◆ **RECORDED INFORMATION**:
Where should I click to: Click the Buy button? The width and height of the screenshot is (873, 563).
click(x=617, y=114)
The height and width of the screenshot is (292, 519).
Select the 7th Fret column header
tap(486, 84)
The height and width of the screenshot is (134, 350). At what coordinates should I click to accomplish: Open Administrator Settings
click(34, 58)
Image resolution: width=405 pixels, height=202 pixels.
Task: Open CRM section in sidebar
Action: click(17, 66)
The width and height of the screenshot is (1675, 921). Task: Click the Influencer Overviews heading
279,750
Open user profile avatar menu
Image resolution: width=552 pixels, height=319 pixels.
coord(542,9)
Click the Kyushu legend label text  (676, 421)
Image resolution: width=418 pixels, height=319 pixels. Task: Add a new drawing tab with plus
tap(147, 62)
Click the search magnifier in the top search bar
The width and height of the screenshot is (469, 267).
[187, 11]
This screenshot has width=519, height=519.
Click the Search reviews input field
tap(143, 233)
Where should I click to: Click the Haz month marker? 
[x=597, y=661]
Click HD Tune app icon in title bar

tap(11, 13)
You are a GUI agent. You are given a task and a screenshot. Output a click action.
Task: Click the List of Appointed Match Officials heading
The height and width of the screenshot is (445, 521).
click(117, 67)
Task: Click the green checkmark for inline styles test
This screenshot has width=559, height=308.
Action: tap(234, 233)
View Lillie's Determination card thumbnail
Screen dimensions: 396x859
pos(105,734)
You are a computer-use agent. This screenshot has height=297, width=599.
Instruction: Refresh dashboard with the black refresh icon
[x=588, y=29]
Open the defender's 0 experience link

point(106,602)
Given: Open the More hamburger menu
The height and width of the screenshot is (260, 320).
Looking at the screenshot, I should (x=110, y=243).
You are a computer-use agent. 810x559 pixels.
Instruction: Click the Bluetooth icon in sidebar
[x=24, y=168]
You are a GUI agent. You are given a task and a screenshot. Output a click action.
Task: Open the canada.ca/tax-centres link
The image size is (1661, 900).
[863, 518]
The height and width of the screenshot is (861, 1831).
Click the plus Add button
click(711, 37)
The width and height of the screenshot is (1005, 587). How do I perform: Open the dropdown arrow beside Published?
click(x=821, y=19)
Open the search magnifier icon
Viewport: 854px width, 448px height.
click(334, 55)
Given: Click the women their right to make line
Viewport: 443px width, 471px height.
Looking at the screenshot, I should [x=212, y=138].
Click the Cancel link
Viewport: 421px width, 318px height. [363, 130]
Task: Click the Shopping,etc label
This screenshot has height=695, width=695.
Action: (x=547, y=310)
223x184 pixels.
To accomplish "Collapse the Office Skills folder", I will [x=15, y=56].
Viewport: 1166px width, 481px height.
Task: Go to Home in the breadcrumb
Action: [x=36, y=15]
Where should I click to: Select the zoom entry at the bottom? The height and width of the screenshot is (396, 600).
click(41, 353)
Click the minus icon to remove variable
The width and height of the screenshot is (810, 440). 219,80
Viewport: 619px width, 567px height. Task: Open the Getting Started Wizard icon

◆ **EXERCISE REQUIREMENTS**: All of the material above must be transcribed exactly, with no line dropped.

◆ **OUTPUT BELOW**:
Where should I click to: Click the Buy button? The width and height of the screenshot is (873, 563).
click(x=617, y=114)
The height and width of the screenshot is (292, 519).
Select the 7th Fret column header
tap(486, 84)
The height and width of the screenshot is (134, 350). At what coordinates should I click to accomplish: Open Administrator Settings
click(34, 58)
Image resolution: width=405 pixels, height=202 pixels.
Task: Open CRM section in sidebar
Action: click(17, 66)
The width and height of the screenshot is (1675, 921). Task: Click the Influencer Overviews heading
279,750
Open user profile avatar menu
Image resolution: width=552 pixels, height=319 pixels.
coord(542,9)
Click the Kyushu legend label text  (676, 421)
Image resolution: width=418 pixels, height=319 pixels. Task: Add a new drawing tab with plus
tap(147, 62)
Click the search magnifier in the top search bar
The width and height of the screenshot is (469, 267).
[187, 11]
This screenshot has width=519, height=519.
Click the Search reviews input field
tap(143, 233)
Where should I click to: Click the Haz month marker? 
[x=597, y=661]
Click HD Tune app icon in title bar

tap(11, 13)
You are a GUI agent. You are given a task and a screenshot. Output a click action.
Task: Click the List of Appointed Match Officials heading
The height and width of the screenshot is (445, 521).
click(117, 67)
Task: Click the green checkmark for inline styles test
This screenshot has width=559, height=308.
Action: tap(234, 233)
View Lillie's Determination card thumbnail
Screen dimensions: 396x859
pos(105,734)
You are a computer-use agent. This screenshot has height=297, width=599.
Instruction: Refresh dashboard with the black refresh icon
[x=588, y=29]
Open the defender's 0 experience link

point(106,602)
Given: Open the More hamburger menu
The height and width of the screenshot is (260, 320).
Looking at the screenshot, I should (x=110, y=243).
You are a computer-use agent. 810x559 pixels.
Instruction: Click the Bluetooth icon in sidebar
[x=24, y=168]
You are a GUI agent. You are given a task and a screenshot. Output a click action.
Task: Open the canada.ca/tax-centres link
The image size is (1661, 900).
[863, 518]
The height and width of the screenshot is (861, 1831).
Click the plus Add button
click(711, 37)
The width and height of the screenshot is (1005, 587). How do I perform: Open the dropdown arrow beside Published?
click(x=821, y=19)
Open the search magnifier icon
Viewport: 854px width, 448px height.
click(334, 55)
Given: Click the women their right to make line
Viewport: 443px width, 471px height.
Looking at the screenshot, I should [x=212, y=138].
Click the Cancel link
Viewport: 421px width, 318px height. [363, 130]
Task: Click the Shopping,etc label
This screenshot has height=695, width=695.
Action: (x=547, y=310)
223x184 pixels.
To accomplish "Collapse the Office Skills folder", I will [x=15, y=56].
Viewport: 1166px width, 481px height.
Task: Go to Home in the breadcrumb
Action: [x=36, y=15]
Where should I click to: Select the zoom entry at the bottom? The height and width of the screenshot is (396, 600).
click(41, 353)
Click the minus icon to remove variable
The width and height of the screenshot is (810, 440). 219,80
Viewport: 619px width, 567px height. Task: Open the Getting Started Wizard icon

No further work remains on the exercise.